Gregory will use the sabbatical to complete his book, Milton’s Strenuous Liberty, on developments in the poet’s religious and political thought in the aftermath of the Puritan revolution.
Ernie Suarez, chair of the English department, describes Gregory as “an exceptional scholar and teacher, and a tremendous colleague.”
Mayhall will also use the sabbatical to finish an ongoing book project, Aristocracy and Celebrity: Rebranding Privilege in Britain, 1880-1950, on the creation of British aristocratic “celebrity commodities.” In addition, she plans to finalize a co-edited collection of essays on British detection fiction and also submit a multi-volume collection of primary documents on “Suffrage and the British Empire.”
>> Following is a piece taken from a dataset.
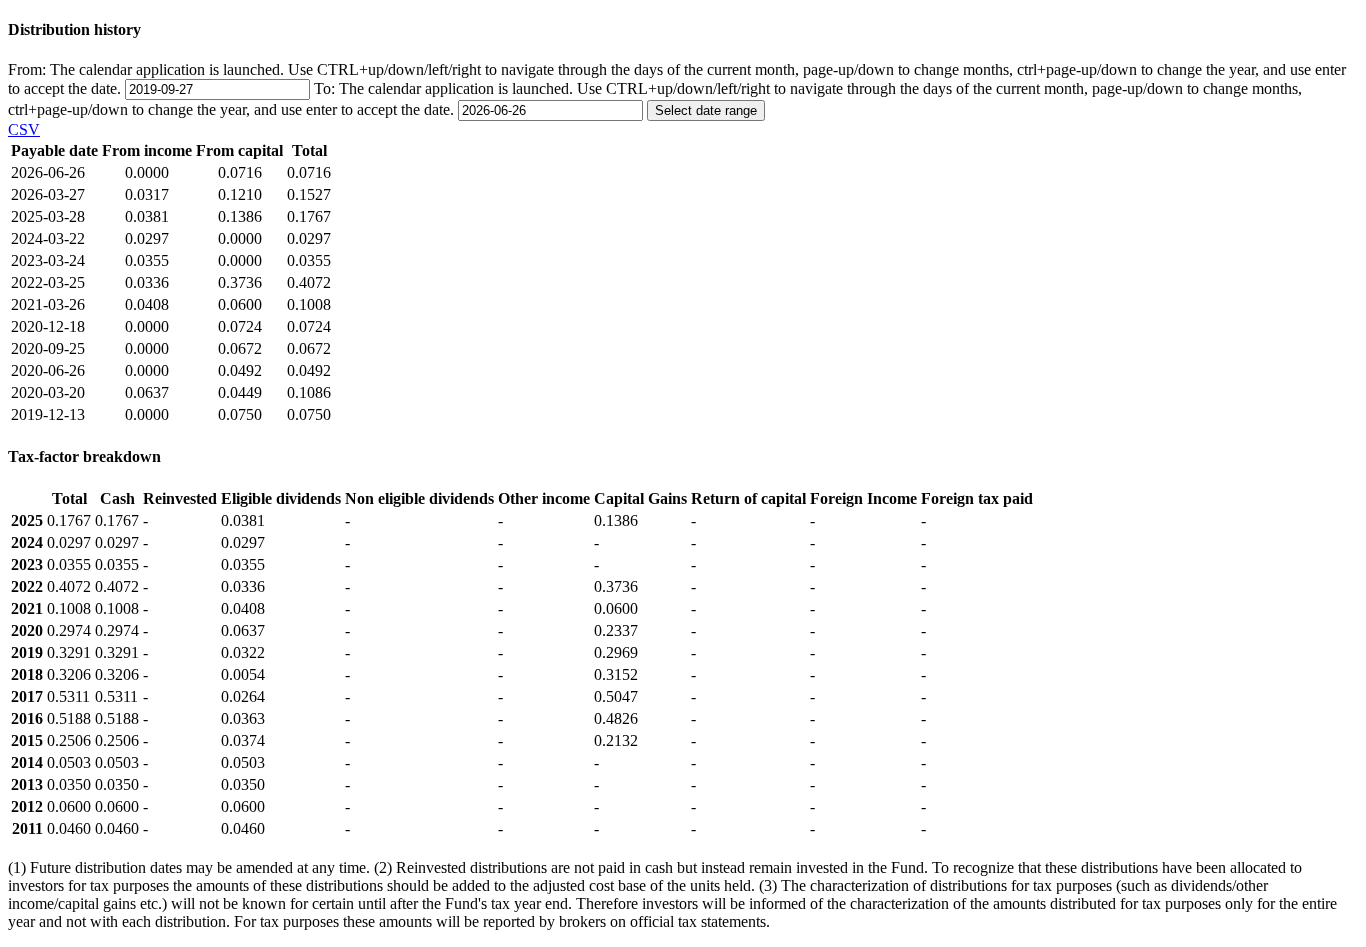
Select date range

Michael Kimmage, chair of the History department, writes that Mayhall “is an exceptional and wide-ranging scholar of British history, whose work has earned wide resonance in the scholarly world and in the public sphere. She is also an immensely popular teacher of our undergraduate and graduate students.”
Russo will finish his book, Sound Circulations: Radio Formats and the Origins of Algorithmic Culture, which studies “the practices by which radio both re-nationalized in the format era and how those formats functioned as prototypes of what is now called algorithmic culture.”
Niki Akhavan, chair of the Media and Communication Studies department, notes that Russo “is an outstanding scholar and teacher with the qualities we hope to cultivate in our students: he is an original thinker and a generous colleague whose service to the department and the university continues to strengthen our CatholicU community. A media historian who also manages to always be ahead of the latest developments in popular culture and media technologies, he easily connects with students and inspires them to think critically about their relationship to media and technology."
The selection process was overseen by the new faculty awards committee: John Choy (Biology), David Jobes (Psychology), Lilla Kopár (English), and Caroline Sherman (History and the dean’s office).